Don’t you ever look at pictures of yourself and think, really? I was that small? Already so deeply committed to navy blue? Standing way out there on that age-inappropriate play system ledge? In the overly watchful world of today this picture would result in an immediate call to the cops by a nosy stranger and land somebody in the cooler for sure.

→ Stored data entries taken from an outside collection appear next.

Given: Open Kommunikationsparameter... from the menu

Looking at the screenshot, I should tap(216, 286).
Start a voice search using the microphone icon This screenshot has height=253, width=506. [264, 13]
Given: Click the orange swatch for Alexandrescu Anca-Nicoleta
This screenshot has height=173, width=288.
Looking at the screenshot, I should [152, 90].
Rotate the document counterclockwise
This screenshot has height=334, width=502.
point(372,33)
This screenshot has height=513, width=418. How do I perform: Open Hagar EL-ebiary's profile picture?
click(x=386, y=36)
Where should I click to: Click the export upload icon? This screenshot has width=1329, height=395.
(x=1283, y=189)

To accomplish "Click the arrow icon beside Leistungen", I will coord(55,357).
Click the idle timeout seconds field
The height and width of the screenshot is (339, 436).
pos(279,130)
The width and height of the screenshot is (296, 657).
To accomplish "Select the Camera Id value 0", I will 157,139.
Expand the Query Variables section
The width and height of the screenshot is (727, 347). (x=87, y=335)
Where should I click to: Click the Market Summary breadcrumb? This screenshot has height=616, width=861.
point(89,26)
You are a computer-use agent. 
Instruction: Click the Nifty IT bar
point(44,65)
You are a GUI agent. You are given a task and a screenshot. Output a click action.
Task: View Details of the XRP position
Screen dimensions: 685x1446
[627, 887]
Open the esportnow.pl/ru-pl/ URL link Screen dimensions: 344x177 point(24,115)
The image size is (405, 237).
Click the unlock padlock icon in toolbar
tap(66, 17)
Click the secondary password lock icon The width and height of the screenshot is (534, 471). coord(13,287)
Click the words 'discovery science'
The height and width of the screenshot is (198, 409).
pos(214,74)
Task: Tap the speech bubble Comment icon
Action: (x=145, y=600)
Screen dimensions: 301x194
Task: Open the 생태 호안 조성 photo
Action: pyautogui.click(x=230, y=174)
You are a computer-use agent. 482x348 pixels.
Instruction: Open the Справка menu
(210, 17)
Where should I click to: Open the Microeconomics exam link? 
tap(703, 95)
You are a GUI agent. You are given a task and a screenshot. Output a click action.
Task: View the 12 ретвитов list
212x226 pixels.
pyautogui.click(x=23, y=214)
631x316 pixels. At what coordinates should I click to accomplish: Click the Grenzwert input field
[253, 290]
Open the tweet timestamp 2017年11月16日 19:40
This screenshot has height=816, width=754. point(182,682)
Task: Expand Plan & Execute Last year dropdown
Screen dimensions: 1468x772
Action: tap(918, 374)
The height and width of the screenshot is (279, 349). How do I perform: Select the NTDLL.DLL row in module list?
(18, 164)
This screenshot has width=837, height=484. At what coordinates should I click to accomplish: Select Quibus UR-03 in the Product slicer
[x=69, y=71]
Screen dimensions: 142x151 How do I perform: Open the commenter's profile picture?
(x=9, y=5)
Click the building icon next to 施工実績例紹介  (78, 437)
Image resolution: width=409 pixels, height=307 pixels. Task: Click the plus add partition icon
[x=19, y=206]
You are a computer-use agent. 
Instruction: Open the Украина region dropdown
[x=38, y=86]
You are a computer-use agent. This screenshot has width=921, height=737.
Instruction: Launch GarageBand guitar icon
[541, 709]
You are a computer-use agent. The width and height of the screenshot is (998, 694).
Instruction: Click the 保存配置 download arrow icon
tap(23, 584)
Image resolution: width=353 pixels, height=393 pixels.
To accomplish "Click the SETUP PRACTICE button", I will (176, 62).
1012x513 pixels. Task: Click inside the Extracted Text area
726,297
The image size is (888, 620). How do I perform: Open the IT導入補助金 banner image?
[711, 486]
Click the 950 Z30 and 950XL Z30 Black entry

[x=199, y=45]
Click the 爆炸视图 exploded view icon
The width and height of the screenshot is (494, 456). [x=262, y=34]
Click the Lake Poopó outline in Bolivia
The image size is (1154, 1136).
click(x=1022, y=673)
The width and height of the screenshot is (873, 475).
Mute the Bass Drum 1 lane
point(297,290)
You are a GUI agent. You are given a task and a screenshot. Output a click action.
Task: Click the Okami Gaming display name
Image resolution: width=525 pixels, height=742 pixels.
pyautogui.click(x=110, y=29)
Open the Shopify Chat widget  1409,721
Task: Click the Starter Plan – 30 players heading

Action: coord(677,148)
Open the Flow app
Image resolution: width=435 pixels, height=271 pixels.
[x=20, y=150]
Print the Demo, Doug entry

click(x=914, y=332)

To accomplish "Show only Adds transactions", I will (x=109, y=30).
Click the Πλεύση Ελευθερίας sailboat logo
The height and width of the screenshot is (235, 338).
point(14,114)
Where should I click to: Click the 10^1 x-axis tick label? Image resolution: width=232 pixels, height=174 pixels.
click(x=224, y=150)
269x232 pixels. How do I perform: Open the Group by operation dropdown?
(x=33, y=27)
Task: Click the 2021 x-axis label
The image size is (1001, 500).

My friend Meredith sent me a postcard one summer, when we were in our early tweens, I suppose, from someplace fabulous like Scotland or Alaska, and all it said was BEWARE OF THE MAN IN THE PLAID PANTS. We used to publish an alt-weekly newspaper out of my parents’ garage, printed in exotic hand-lettered type and featuring gritty neighborhood exposés such as “Tuesday Morning Mrs. Raimer Blocked the Sidewalk with Her Car.” Once I threw editorial oversight and common sense straight out the window and inserted a coded message to my mother that read, in its entirety, “I DEMAND THAT YOU PUT ME IN PIGTAILS TOMORROW.” I suspect that may have resulted in one cancellation amongst our subscription base of three. Whatever! Pandering to your audience is for the birds.
The kid in the limoncello shirt in this photo is Brett, who lived in Boston but used to visit his grandparents in Wisconsin for a couple of weeks every summer. My brothers called him “Spartacus” for reasons I can’t remember. He was super smart and had this loud wild cackle when he laughed but his face would turn bright red when he was mad, so maybe that was why. My dog bit him once, right on the earlobe, which he was none too happy about either. Dogs and kids from Boston don’t mix, that’s the moral of this important story.